Rapidly setting up an automated data collection

Prior to March 2020, the Department for Education (DfE) published termly and annual pupil absence data based on information provided to them through the school census, with a lag of around two terms. However, during the COVID-19 pandemic, school attendance became a key societal issue and there was a strong need for real-time data at a national level.

Initially, DfE introduced a form for schools and colleges in England to complete manually each day. Whilst this approach provided DfE with the key information that was needed, it placed a high burden on schools and so DfE explored options for automating the collection.

DfE rapidly set up a new system which automatically collects daily attendance data from schools. This method of data collection was revolutionary for the department and its stakeholders and, because it is automated, it created no additional burden for schools. This was done on a voluntary basis to start with and reached a rate of 90% of schools choosing to participate, before the collection became mandatory at the start of the 2024/25 academic year.
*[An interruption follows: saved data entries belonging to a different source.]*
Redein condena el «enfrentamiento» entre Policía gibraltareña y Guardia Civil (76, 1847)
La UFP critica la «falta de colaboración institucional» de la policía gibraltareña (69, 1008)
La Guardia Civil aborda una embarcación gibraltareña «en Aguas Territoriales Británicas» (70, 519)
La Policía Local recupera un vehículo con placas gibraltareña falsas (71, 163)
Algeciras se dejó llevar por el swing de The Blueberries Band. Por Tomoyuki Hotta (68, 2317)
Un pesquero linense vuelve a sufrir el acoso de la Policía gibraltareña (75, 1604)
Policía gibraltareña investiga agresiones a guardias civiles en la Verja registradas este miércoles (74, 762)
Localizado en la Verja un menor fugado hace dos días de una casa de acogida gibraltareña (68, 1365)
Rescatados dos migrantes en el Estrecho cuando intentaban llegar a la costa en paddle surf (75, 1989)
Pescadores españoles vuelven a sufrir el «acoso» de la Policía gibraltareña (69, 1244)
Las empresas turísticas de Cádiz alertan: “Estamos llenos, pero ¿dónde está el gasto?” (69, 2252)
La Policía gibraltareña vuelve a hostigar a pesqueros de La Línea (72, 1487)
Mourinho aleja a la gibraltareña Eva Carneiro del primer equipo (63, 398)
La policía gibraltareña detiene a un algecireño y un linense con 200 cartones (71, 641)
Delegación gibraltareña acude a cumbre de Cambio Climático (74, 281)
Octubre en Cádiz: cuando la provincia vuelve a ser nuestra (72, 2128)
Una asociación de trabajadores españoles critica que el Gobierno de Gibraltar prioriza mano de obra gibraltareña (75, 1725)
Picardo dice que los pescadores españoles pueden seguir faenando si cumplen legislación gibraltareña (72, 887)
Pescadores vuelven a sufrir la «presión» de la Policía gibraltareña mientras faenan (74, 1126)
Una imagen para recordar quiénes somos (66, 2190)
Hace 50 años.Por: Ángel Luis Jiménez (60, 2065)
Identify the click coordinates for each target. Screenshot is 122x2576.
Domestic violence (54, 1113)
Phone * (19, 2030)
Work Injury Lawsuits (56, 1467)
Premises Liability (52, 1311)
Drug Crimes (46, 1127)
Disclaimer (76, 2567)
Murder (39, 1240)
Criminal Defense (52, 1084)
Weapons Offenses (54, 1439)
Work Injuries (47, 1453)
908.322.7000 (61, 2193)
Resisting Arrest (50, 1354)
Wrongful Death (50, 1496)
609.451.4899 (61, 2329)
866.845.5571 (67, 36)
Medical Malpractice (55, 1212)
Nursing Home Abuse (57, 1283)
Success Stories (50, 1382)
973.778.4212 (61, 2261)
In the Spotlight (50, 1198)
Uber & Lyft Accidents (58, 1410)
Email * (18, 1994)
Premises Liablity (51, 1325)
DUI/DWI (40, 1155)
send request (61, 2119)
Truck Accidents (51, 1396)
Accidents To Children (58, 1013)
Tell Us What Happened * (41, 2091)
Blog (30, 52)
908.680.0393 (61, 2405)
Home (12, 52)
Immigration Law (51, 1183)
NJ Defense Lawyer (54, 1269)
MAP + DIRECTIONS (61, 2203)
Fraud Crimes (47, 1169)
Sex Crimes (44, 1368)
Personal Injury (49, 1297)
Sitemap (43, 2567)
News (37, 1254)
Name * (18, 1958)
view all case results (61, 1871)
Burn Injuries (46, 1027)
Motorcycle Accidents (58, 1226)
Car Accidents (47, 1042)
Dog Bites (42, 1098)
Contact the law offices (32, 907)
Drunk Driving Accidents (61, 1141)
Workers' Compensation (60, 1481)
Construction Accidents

The first outputs from these collections were published in September 2022 and have been published on a fortnightly basis to meet user needs, which considerably reduces the lag. The information is presented in a bulletin and a dashboard. The figures relate to the attendance of 5-to-15-year-old pupils in state-funded primary, secondary and special schools in England, and includes breakdowns for pupil groups.

This real-time automated collection has enabled policy makers in DfE to respond rapidly to arising issues, identify trends in attendance, and quickly understand and spread practice from areas showing improvements. For example, during the teacher strikes in 2023, DfE was able to produce rapid transparency data on the number of schools that were closed on strike days. Schools and local authorities are also able to use the attendance information operationally to more efficiently monitor absence by identifying pupils who need support earlier and benchmark themselves, saving time and enabling earlier intervention.

In 2023, these statistics won the Royal Statistical Society (RSS) Campion Award for Excellence in Official Statistics. The RSS noted that “the judges considered this to be an example of agile, useful data provision and an exemplar for other to follow. They were also impressed with the efforts made to ensure transparency so the findings could be communicated to a broad audience, as well as the use of new administrative data.”

Demonstrating transparency when linking and publishing data

The Scottish Government’s (SG) health and homelessness in Scotland project linked local authority data about homelessness between 2001 and 2016 with NHS data on hospital admissions, outpatient visits, prescriptions, drugs misuse, and National Records of Scotland information about deaths.

Transparency around the risk assessment process helps to demonstrate a producer’s Trustworthiness to users, suppliers and the public. One of the ways in which SG demonstrated this was by conducting and publishing their data privacy impact assessment alongside the main analysis report. SG also published the original application for the data, the public benefit and privacy panel application and the correspondence documenting its approval, and details of how to access the data. This approach is now standard practice for all SG publications based on linked data.

Since SG carried out this work, a new tool for risk assessment – Data Protection Impact Assessments (DPIAs) – have been introduced following the 2018 Data Protection Act (DPA), as a requirement of GDPR. They are mandatory where data are combined from multiple sources and the Information Commissioner’s Office recommends they are also conducted on a voluntary basis for any large-scale processing of personal data.

The accountability principle in the DPA requires organisations to have appropriate records in place to demonstrate compliance if required. Departments can meet the DPA accountability principle by conducting a DPIA, and publishing them helps to meet the Code’s requirements for transparency (providing that they are accessibly presented). It isn’t essential to publish a DPIA in full, a summary of the process and the lessons learnt would be sufficient to demonstrate transparency.

Another step producers can take to increase transparency is to publish details of all the data share requests made to them and their outcomes. SG publishes details of the data sharing requests submitted to its Statistics Data Access Panel on its website, which also includes details about past decisions made and the justifications for those decisions.

The Department for Education in England has also been publishing details of the data share requests and outcomes in relation to ad hoc National Pupil Data Sharing for several years. In December 2017, the Department for Education broadened the scope to cover all routine sharing of personal data and have recently consulted users about further changes to make this easier to engage with and understand.

These examples show how Trustworthiness can be demonstrated by statistics producers being transparent about their approaches to the management of the data linkage process and data shares, and their relevance to some of the current legislation in this area.